Reportedly the crew frequently referred to Hall as either “the Brat” or “Anthony Michael Moron.” When he was filming a scene in which he hit his adversary in the face with a beer bottle, Hall came over to the camera, looking through the lens as the stunt coordinator demonstrated the proper throwing motion. Eyeing the young actor with obvious distaste, one crew member grumbled: “Gee, I wonder if he learned to do that in a movie magazine.”
"There's something about Michael that makes you like him and want to hug him," Tuggle said "but for some reason he seems bent on destroying that part of himself. People respond to his innocence, but he wants to be a cool leading man... It was hard to discuss things rationally with him," recalls Tuggle. “For instance, there was a scene where he was acting in a cocky manner and I told him, ‘Look, you’re supposedly alone in this town and you’re scared--I need to see some of those emotions.’ He replied, ‘I don’t think in terms of emotions, I think in terms of colors.’ At that point I realized I was in big trouble. I considered advising him to play it ‘tangerine,’ but at 3 in the morning with a crew waiting to go home I figured to hell with it, just start shooting film.”
The film performed poorly at the box office, and Hall's appearances on Saturday Night Live were not well received. Hall talks about that period of his life with considerable regret.[5]
"Young actors tend to be more emotional than veteran ones," said Tuggle. "The positive side of that is that they're really giving a lot. The negative is that they often get carried away with their emotions. But when Michael's really cooking, it can be exciting. I almost don't want to calm him down, because you lose a lot of the energy of the performance."[1]
The film's soundtrack featured songs by Stewart Copeland & Adam Ant, Robert Berry, Night Ranger, Belinda Carlisle, The Smiths, The Cult, The Lords of the New Church, Sammy Hagar, and Siouxsie and the Banshees. The Night Ranger song "Wild & Innocent Youth" has never appeared on any of the band's albums to date.

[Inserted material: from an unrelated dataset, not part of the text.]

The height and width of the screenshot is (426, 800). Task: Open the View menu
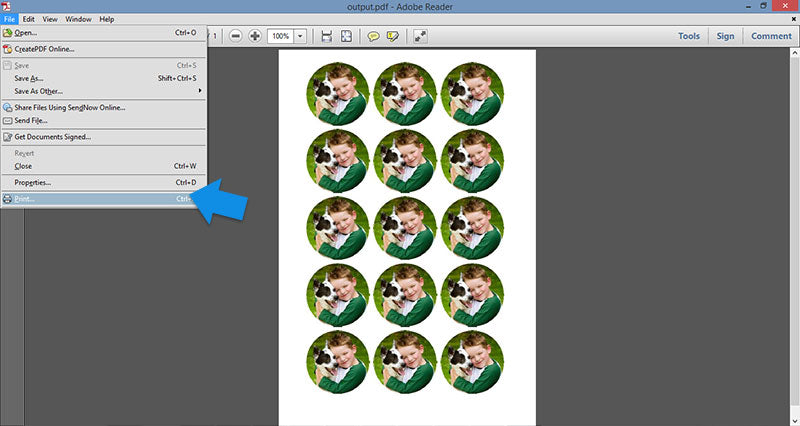(52, 19)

According to the DVD accompanying the box set for 100,000,000 Bon Jovi Fans Can't Be Wrong, the Bon Jovi song "Out of Bounds" was written as the title song from the movie, but it did not make it. Y&T's "Wild If I Wanna" appears in a short sequence in the film, but did not make the soundtrack. It eventually appeared on the band's 2003 release Unearthed, Vol. 1 and made the group's setlists around that time due to popular demand.
In the 1999 reissue of the Girls, Girls, Girls album, Mötley Crüe bassist Nikki Sixx claimed that the instrumental track "Nona" was originally commissioned for this film.
The film received mixed-to-negative reviews upon release.
Roger Ebert of the Chicago Sun-Times gave it 2 out of 4, and said "Out of Bounds plays like an explosion at the cliche factory."[6] Caryn James of The New York Times wrote that the "film wants to be a realistic thriller, but it merely acts out kids' fantasies of heroism and adventure, with drugs and rock music thrown in for a contemporary twist."[7]